Una delle guide indiscusse del movimento, Noman Benotman, è stato tra i sostenitori più convinti della smobilitazione e, negli anni successivi, si è dedicato alla diffusione del nuovo messaggio e all’impegno per de-radicalizzare i suoi ex-compagni incarcerati. Oggi è Presidente della Quilliam Foundation di Londra, think tank che combatte l’estremismo e collabora col governo britannico. Con tutta probabilità, nel caso libico il regime per l’attuazione di questo processo ha sfruttato anche la dimensione tribale del corpo sociale, risorsa di cui Mubarak era sprovvisto. Ciononostante, le similitudini tra le vicende dei tre gruppi in Egitto e Libia risultano evidenti.
Prospettive
I processi di dialogo tra gruppi jihadisti e Stato sopra descritti si sono resi possibili allorché, dopo le inevitabili resistenze iniziali, i governi hanno accettato di compiere questa sorta di esperimento di ingegneria sociale. Da entrambe le parti vi erano ovviamente interessi in gioco molto concreti. I movimenti radicali avevano subito perdite ingenti nella repressione governativa. Dal canto loro gli Stati hanno potuto mostrare al mondo un innegabile successo: attraverso il processo di de-radicalizzazione politica infatti, Hosni Mubarak e, in minor misura, Mu’ammar Gheddafi, hanno dimostrato di essere riusciti a sottrarre al bacino di reclutamento di al-Qa’ida centinaia di potenziali combattenti, non eliminando ma di certo ridimensionando la minaccia jihadista del tempo. Affinché anche i governanti odierni possano attuare iniziative simili nel futuro prossimo, non si dovrà aspirare alla de-radicalizzazione dei seguaci dello Stato Islamico, ma concentrarsi invece sui gruppi minori, locali, dotati di orizzonti ed obiettivi prevalentemente nazionali. In questo modo sarà possibile contrapporre una forza di reazione contraria all’attrazione centripeta esercitata dal Califfato, facendo sì che i gruppi non ancora affiliati non vengano risucchiati nella spirale di IS. Una seconda ricaduta positiva che questi processi potrebbero innescare è la creazione di una sorta di effetto domino come quelli verificatisi tra al-Gama’a e al-Jihad e successivamente tra questi due gruppi egiziani ed il Libyan Islamic Fighting Group. Senza dubbio questi percorsi implicano scelte delicate, che richiederanno una propedeutica comprensione delle formazioni con le quali esiste un reale margine di dialogo, ma se davvero, per dirla con le parole di Abu Qatada (Abu Omar) “l’impatto delle revisioni jihadiste sul terrorismo è peggiore di quello di cento mila soldati americani”, il potenziale di questo approccio non deve essere sottovalutato..

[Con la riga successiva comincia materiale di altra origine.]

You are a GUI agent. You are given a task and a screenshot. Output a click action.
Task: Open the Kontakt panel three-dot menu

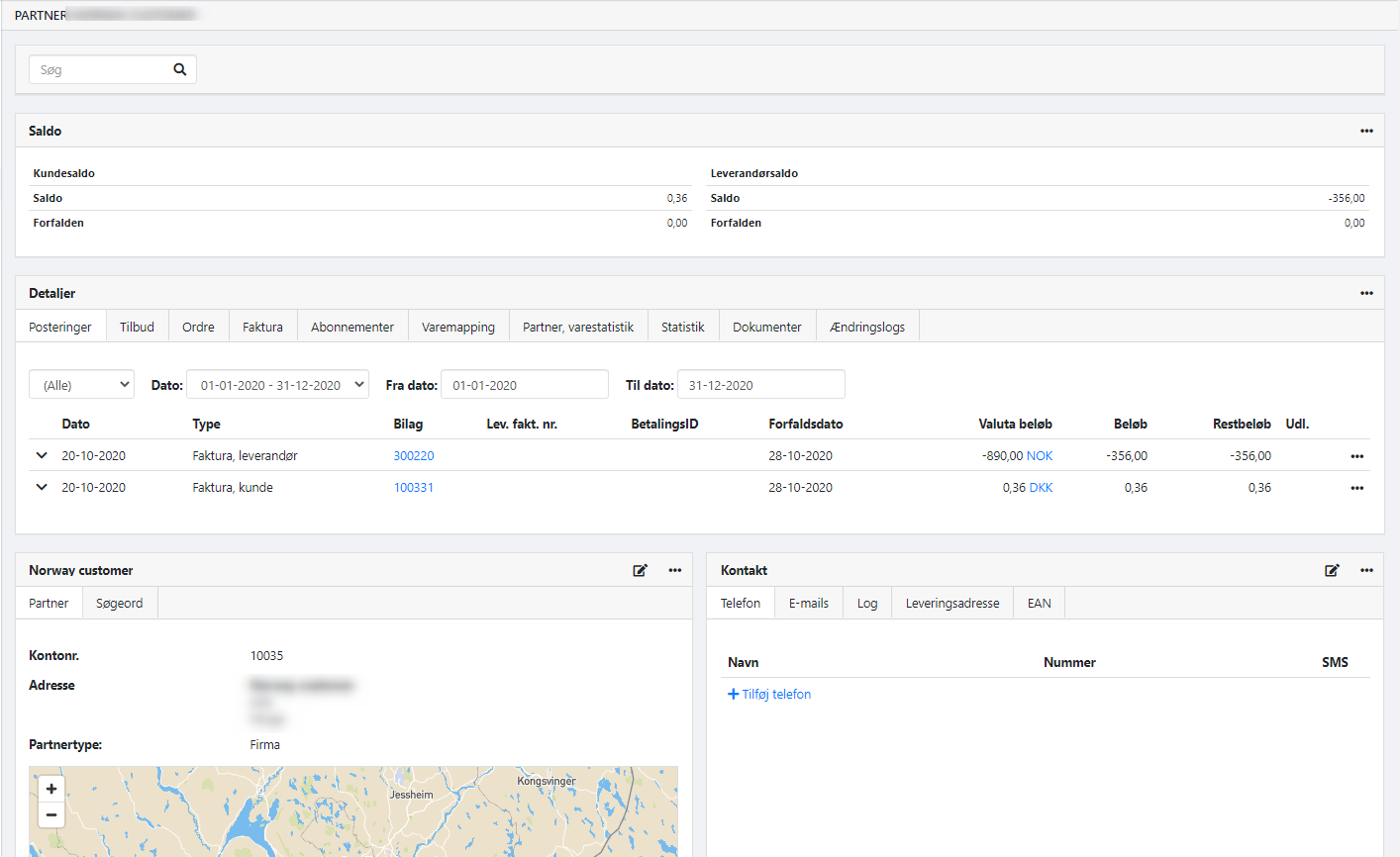coord(1366,570)
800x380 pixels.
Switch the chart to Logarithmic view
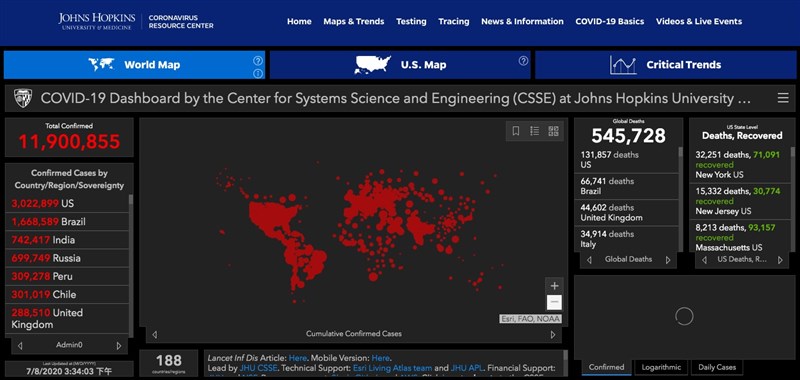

Come è noto, Da’ish sta da tempo subendo una serie di significative battute d’arresto. Ciò comporterà la crescita del numero di combattenti di ritorno nei propri paesi d’origine, come avvenne oltre due decenni fa nel caso dei cosiddetti Arabi Afghani a seguito del jihad contro l’URSS. Gli Stati fronteggeranno così una rinnovata presenza di individui non de-radicalizzati bensì soltanto -spesso temporaneamente- smobilitati. Nonostante questo rischio, la scelta di dialogare con i terroristi rimane un tabù.